● **练习要求**
请从下面这份图论算法模板的最后一行之后接着往下写。

● **节选文本**
算法竞赛模板

图论

Dijkstra

bool vis[maxn];
long long dis[maxn];
typedef pair<int,int> pii;
priority_queue<int,vector<pii>,greater<pii> > q;
void findn(int a){
	memset(dis,inf,sizeof(dis));
	dis[a]=0;
	q.push(make_pair(0,a));
	while(!q.empty()){
		int s=q.top().second;q.pop();
		if(vis[s]) continue;
		vis[s]=1;
		for(int i=head[s];i;i=edge[i].next){
			int k=edge[i].to;
			if(!vis[k]&&dis[k]>dis[s]+edge[i].w){
				dis[k]=dis[s]+edge[i].w;
				q.push(make_pair(dis[k],k));
			}
		}
	}
}

SPFA

bool spfa(int s){
	memset(dist,inf,sizeof(dist));
	dist[s]=0;
	vis[s]=1;
	inq[s]++;
	queue<int> q;
	q.push(s);
	while(!q.empty()){
		int u=q.front();
		q.pop();
		vis[u]=0;
		for(int i = head[u];i;i = edge[i].next){
			int v = edge[i].to;
            //这边是 > 不可写成 >=
			if(dist[v] > dist[u] + edge[i].w){
				dist[v] = dist[u] + edge[i].w;
				if(!vis[v]){
					vis[v] = 1;
					inq[v] ++;
					if(inq[v] > n) return false;
					q.push(v);
				}
			}
		}
	}
	return true;
}

松弛操作不可以将 $>$ 写成 $>=$

Tarjan

int dfn[N], low[N];
int stak[N];
int vis[N];
int num, top, tot;
int color[N];
void Tarjan(int u){
	dfn[u] = low[u] = ++ tot;
	stak[++ top] = u;
	vis[u] = 1;
	for(int i = head[u]; i; i = edge[i].next){
		int v = edge[i].to;
		if(! dfn[v]){
			Tarjan(v);
			low[u] = min(low[u], low[v]);
		}
		else if(vis[v]) low[u] = min(low[u], low[v]);
	}
	if(dfn[u] == low[u]){
		num ++;
		while(u != stak[top]){
			vis[stak[top]] = 0;
			color[stak[top]] = num;
			colortot[num] ++;
			top --;
		}
		vis[u] = 0;
		color[u] = num;
		colortot[num] ++;
		top --;
	}
}

//读入数据进行 Tarjan 并建立新图
for(int i=1;i<=m;i++){
		int u,v;
		scanf("%d%d",&u,&v);
		add(u,v,1);
		x[i]=u,y[i]=v;
	}
	for(int i=1;i<=n;i++) if(!dfn[i]) tarjan(i);
	memset(edge,0,sizeof(edge));
	memset(head,0,sizeof(head));
	cnt=1;
	for(int i=1;i<=m;i++)

● **所集材料**

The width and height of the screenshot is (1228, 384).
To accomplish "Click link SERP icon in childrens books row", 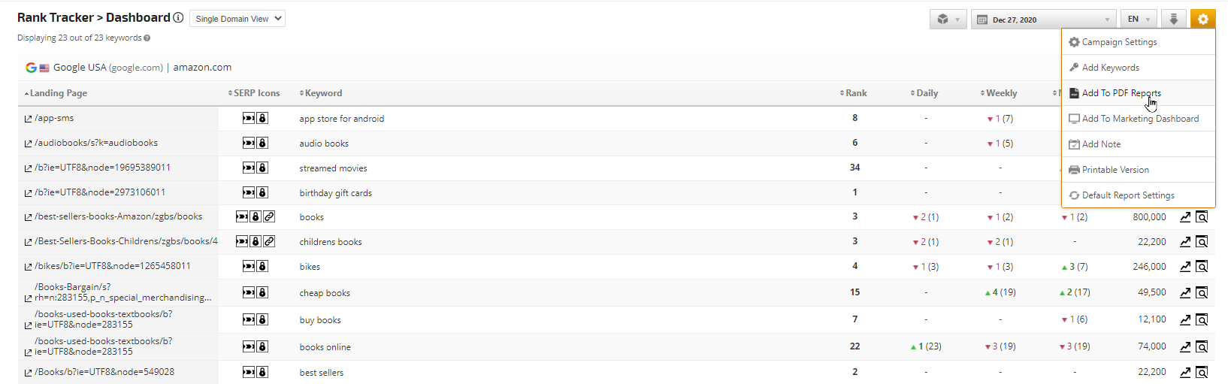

● **练习作答**
		if(color[x[i]]!=color[y[i]]) add(color[x[i]],color[y[i]],1);

注意缩点后建图时点的数量不是 $n$ 而是 $num$
建图时的点为 $color_i$ 而非原来的点

LCA

int d[N], f[N][LN];
void bfs(){
	queue<int> Q;
	Q.push(S);
	d[S] = 1;
	while(Q.size()){
		int u = Q.front();
		Q.pop();
		for(int i = head[u]; i; i = edge[i].next){
			int v = edge[i].to;
			if(d[v]) continue;
			f[v][0] = u;
			d[v] = d[u] + 1;
			for(int j = 1; j <= t; j ++) f[v][j] = f[f[v][j - 1]][j - 1];
			Q.push(v);
		}
	}
}

int lca(int u, int v){
	if(d[u] < d[v]) swap(u, v);
	for(int i = t; i >= 0; i --)
		if(d[f[u][i]] >= d[v]) u = f[u][i];
	if(u == v) return u;
	for(int i = t; i >= 0; i --)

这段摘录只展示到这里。